Instagram influencer marketing is a booming industry now worth $1 billion and set to double by 2019. Brands, big and small, have been investing heavily in the space in a bid to reach younger generations – but a new study has revealed how easy it is to be scammed.
From March to July, California-based influencer marketing agency Mediakix created two profiles from scratch and secured four paid brand endorsement deals between them worth US$500 in total.
The accounts were created using stock photos, modelling snaps and a few hundred dollars spent on paying for fake followers and engagement. The fake accounts landed the endorsement deals using popular US influencer marketing platforms.
Both accounts bought up to 15,000 followers at a time – it cost between $3 and $8 to buy about 1000 followers. Instagram failed to flag the rapid growth of the account, according to Mediakix. In total, @wanderingggirl got 30,000 followers and @calibeachgirl310 got 50,000 followers in two months.
The @calibeachgirl310 account
The stunt aimed to highlight the issue of influencer marketing fraud.
In response, Tribe CEO Antony Svirskis assured its users the influencer marketing platform was doing its part to weed out fake followers.
On a blog post, Svirskis wrote: “Many think because anyone can download the Tribe app we might be more vulnerable. Quite the opposite. Anyone can download the app, but only influencers with the highest quality of audience can submit to a brand.”

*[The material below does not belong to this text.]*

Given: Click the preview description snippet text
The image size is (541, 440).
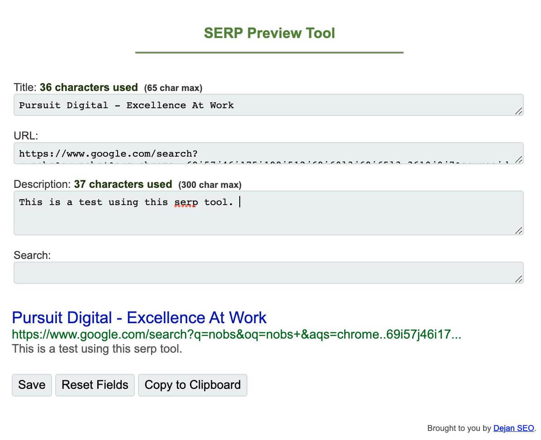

He says Tribe scans an influencer’s social account and compares key metrics against normalised data from more than 10,000 influencer accounts to detect any signs they could be buying fake followers.
This includes identifying spikes in the number of followers, engagement velocity (whether the number of likes slowly builds or spikes) and the ratio of comments to likes.
If they find an account with abnormal activity Tribe will either flag the account or deny the user access to the platform.
While Instagram has recently cracked down on fake influencer activity, shutting down a third-party service that lets people pay to have their account automatically like and comment on photos, it has more than 700 million users and therefore cannot police everything.